Dear friends,

I write this letter with deep sadness and great frustration, as I learn from the news about the recent tragedies in the Mediterranean Sea.

Yet again, there were two more shipwrecks within which many lives were lost. They leave us behind them, grieving for them, they leave us grieving for us and for what our societies have become. The notion of “bare life” seems to have become the norm in how the European Union and individual Member States at the border of the European Union operate, absconding from their International obligations.They leave behind them many unanswered questions. Questions pointing at terrible truths. This umpteenth disaster underlines the urgency to strengthen the search and rescue operations at sea and to create safe and regular routes for asylum seekers and refugees.

The MAEC staff – the Mediterranean Aid Education Center, expresses deep sympathy to the families and friends of the victims of this most recent tragedy, of which we are only aware thanks to the testimony of survivors.

In the first shipwreck, the victims were 10, who died by suffocation on the lower deck of the boat. Fifty-one survivors were rescued in Lampedusa by the ship Nadir of the NGO Resqship. Their countries of origin are Syria, Egypt, Pakistan and Bangladesh. In the second incident, after receiving first aid from a fishing boat and being transferred to a merchant ship, the Italian Coast Guard rescued 11 survivors in the Ionian Sea and took them to Calabria, to Roccella Jonica.
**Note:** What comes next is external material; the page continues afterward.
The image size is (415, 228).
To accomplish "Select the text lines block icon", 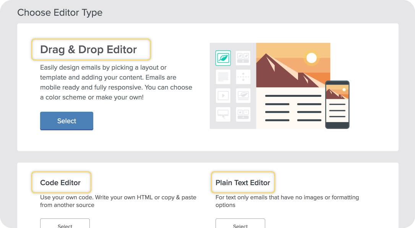I will 223,77.
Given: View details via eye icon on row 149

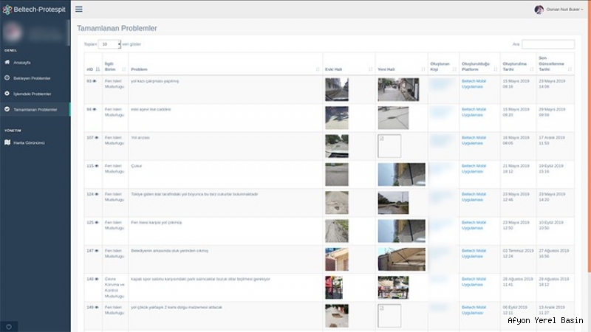Looking at the screenshot, I should [x=97, y=307].
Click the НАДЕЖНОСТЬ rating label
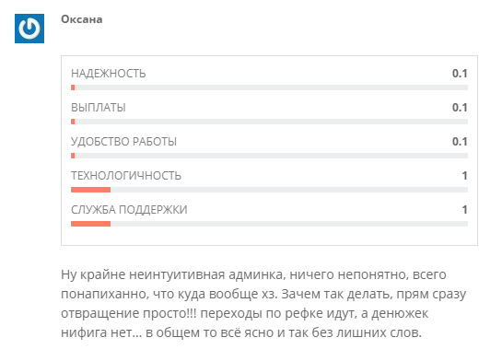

Another 64 people are reported missing at sea. Survivors and missing persons are from Iran, Syria and Iraq, including two accompanied children and two women. The boat departed from Turkey, and the engine seems to have ignited, overturning the hull 110 nautical miles from the Italian coast.. If these data are confirmed, the number of dead and missing people in the central Mediterranean will go up to over 800, an average of almost five dead and missing per day, as of the beginning of this year. These regularly occurring failures at rescuing people at sea, generate a sense of deep frustration and fear, especially when we learn that repeatedly SOS appeals go “unheard”.

Resources for search, rescue and aid operations at sea must be upgraded. More resources must be made available to the Italian Coast Guard. Every shipwreck represents a collective failure and a tangible sign of the inability of states to protect the most vulnerable people, violating their international obligations. Just three days before World Refugee Day, which recalls the tragedy of 120 million people forced to flee wars, violence and persecution, these most recent incidents are even more unacceptable. In addition to the urgent need for European support for search and rescue operations, it is essential to promote real and wider access to safe and legal routes for asylum seekers to reach the European Union. Also, their right to be heard and a fair asylum process must be ensured. Only through such ways, are people not forced to risk their lives at sea.